Patlamanın sebebi gaz sızıntısıydı. Pınar selek'e zulmedildi çünkü PKK militanları üzerine sosyolojik çalışmalar sürdürmekteydi ve bilimsel etiğin gerekliliklerine uygun olarak bağlantılarının isimlerini vermeyi reddetmişti. Tutuklanması ve yargılanmasının politik sebeplerden ileri geldiği apaçıktı.
Durumun iktidarın gözünde daha da ciddileşmesine sebep olan şey, Pınar Selek'in araştırmalarını Türk toplumunda ezilen(baskı altında kalan) sosyal grupların bütününe yönlendirmiş olmasıydı, her biri başka tabu, her biri başka sosyal yara: sokak çocukları,seks işçileri, gay ve lezbiyenler, transseksüeller ve transgenre?lar,Kürtler, Ermeniler...Böylece Pınar Selek adım adım, gözlemlemekle ve analiz etmekle yetinmeyen, tepki veren militan bir entelektüele dönüştü.

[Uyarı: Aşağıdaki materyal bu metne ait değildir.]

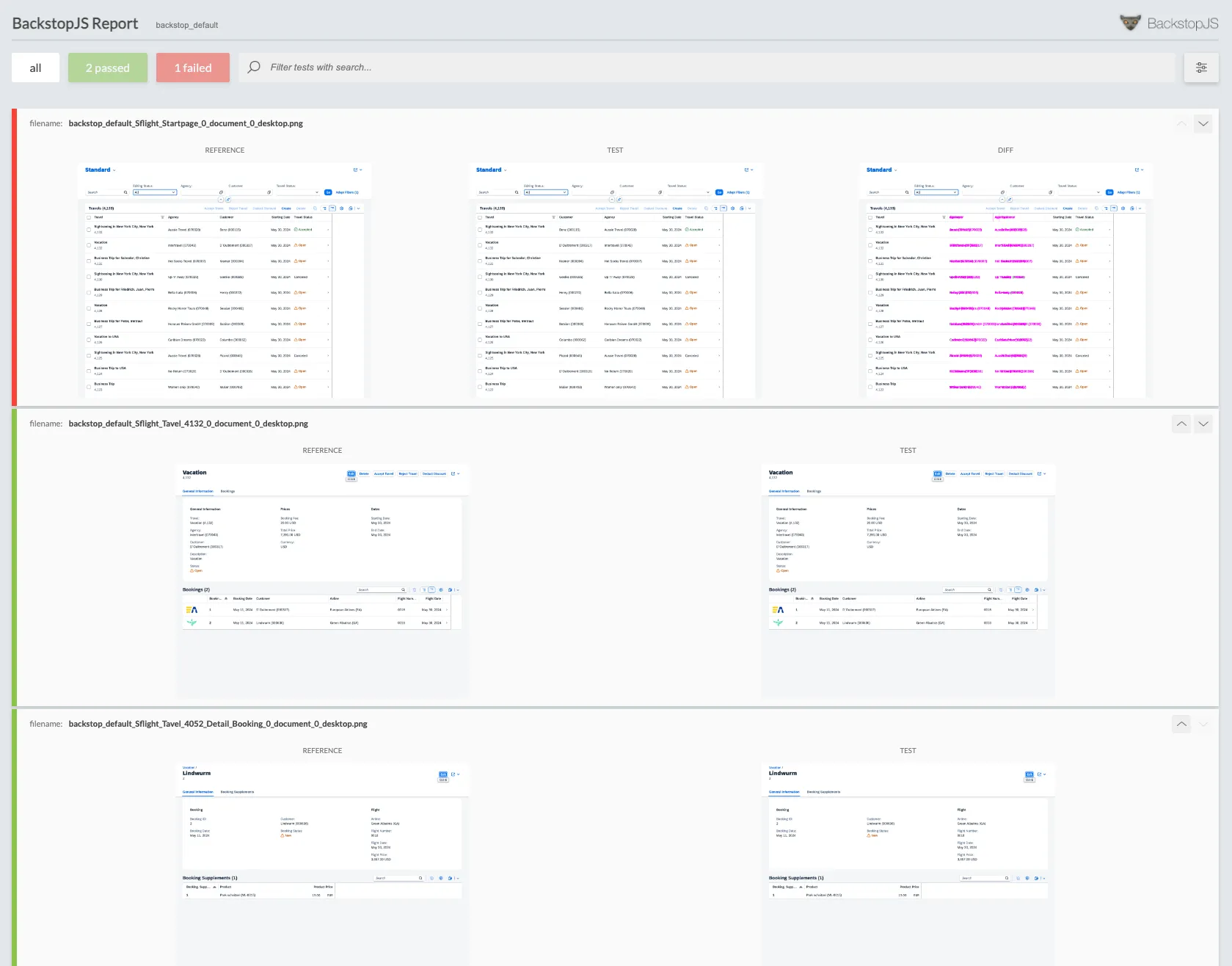
Task: Show all tests with the 'all' filter
Action: coord(35,68)
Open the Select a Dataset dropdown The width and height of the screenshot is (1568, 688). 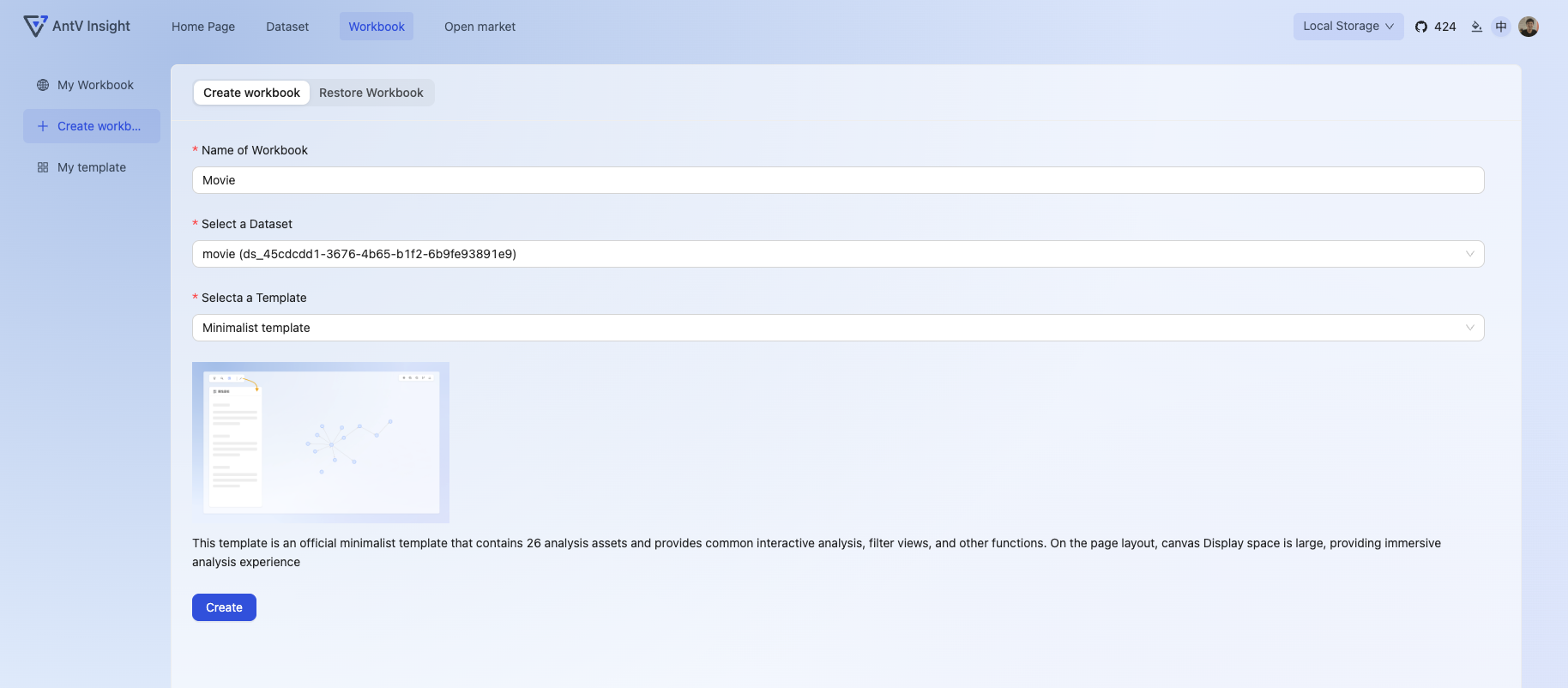pyautogui.click(x=838, y=254)
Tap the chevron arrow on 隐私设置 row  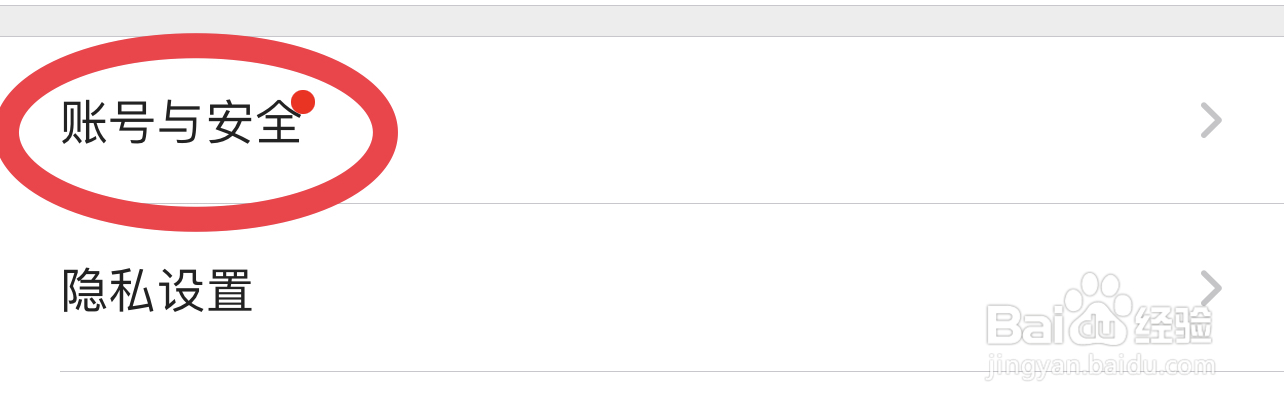click(1211, 288)
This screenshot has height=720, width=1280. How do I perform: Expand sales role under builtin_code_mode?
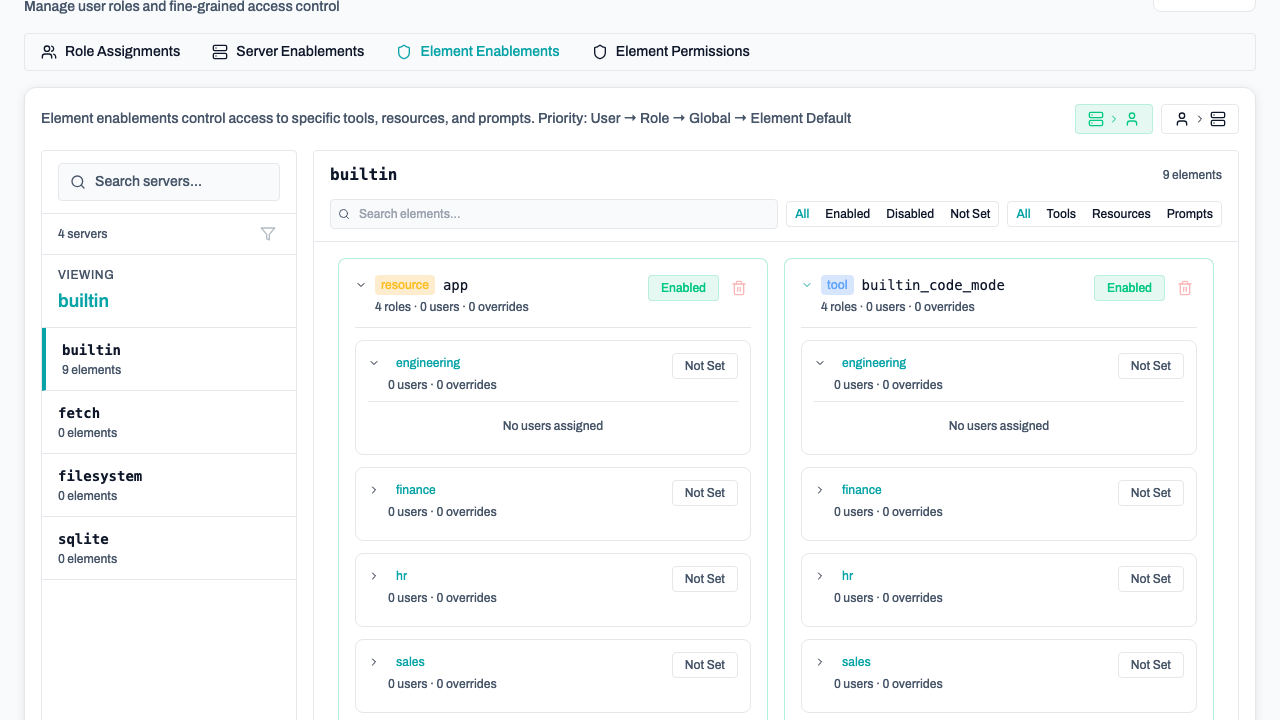[820, 662]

Araştırmacının ve saha kadınının bu yönü onu adli zulmün? (ya da hırsın) hedefi haline getirdi. 22 Kasım 2012 günü, İstanbul'da mahkeme heyetinin ani bir şekilde değiştirildiği bir duruşmada yargı, kendi verdiği beraat kararını bozdu ki bu tamamen kanundışı bir karardır çünkü bir mahkemenin nihai bir kararı değiştirme yetkisi yoktur. 24 Kasım günü, mahkeme başkanı dosyayı bilen ve tanıyan tek kişi ve art arda gelen üç beraat kararını açıklayan kendisi olmasına rağmen beraat kararını verecek nihai makamın diğer iki yargıç olduğunu ileri sürdü ve bu iki yargıç etki altında kalarak Pınar Selek'i kurulmamış bir komplodan sorumlu ve "suçlu" buldular ve ağırlaştırılmış müebbet hapis ya da (definif) sürgüne(sınır dışı edilmek? sürgün?) mahkum ettiler.
Fransız bilimsel topluluğunun prestijli üyelerinden olan Pınar Selek Strasbourgh Üniversitesi'nde doktora araştırmalarını sürdürmekte. Rektörü Alain Beretz'in de net bir şekilde ifade ettiği gibi Strasbourg Üniversitesi de onun destekçisi. Biz, Fransa'nın akademisyenleri, öğretmenleri ve araştırmacıları
ve çalışanları olarak diyoruz ki meslektaşımızla dayanışma içerisindeyiz. Onun ve onun gibi hapishanede olanlar, araştırmaları ya da öğrenimi sebebiyle suçlanan ve tehdit edilen herkes için saygın bir adalet, basit özgürlükleri ve ve temel hakları talep ediyoruz. Düşünce, ifade özgürlüğü, akademik araştırmalarda girişim özgürlüğü gibi evrensel değerler tehlikede.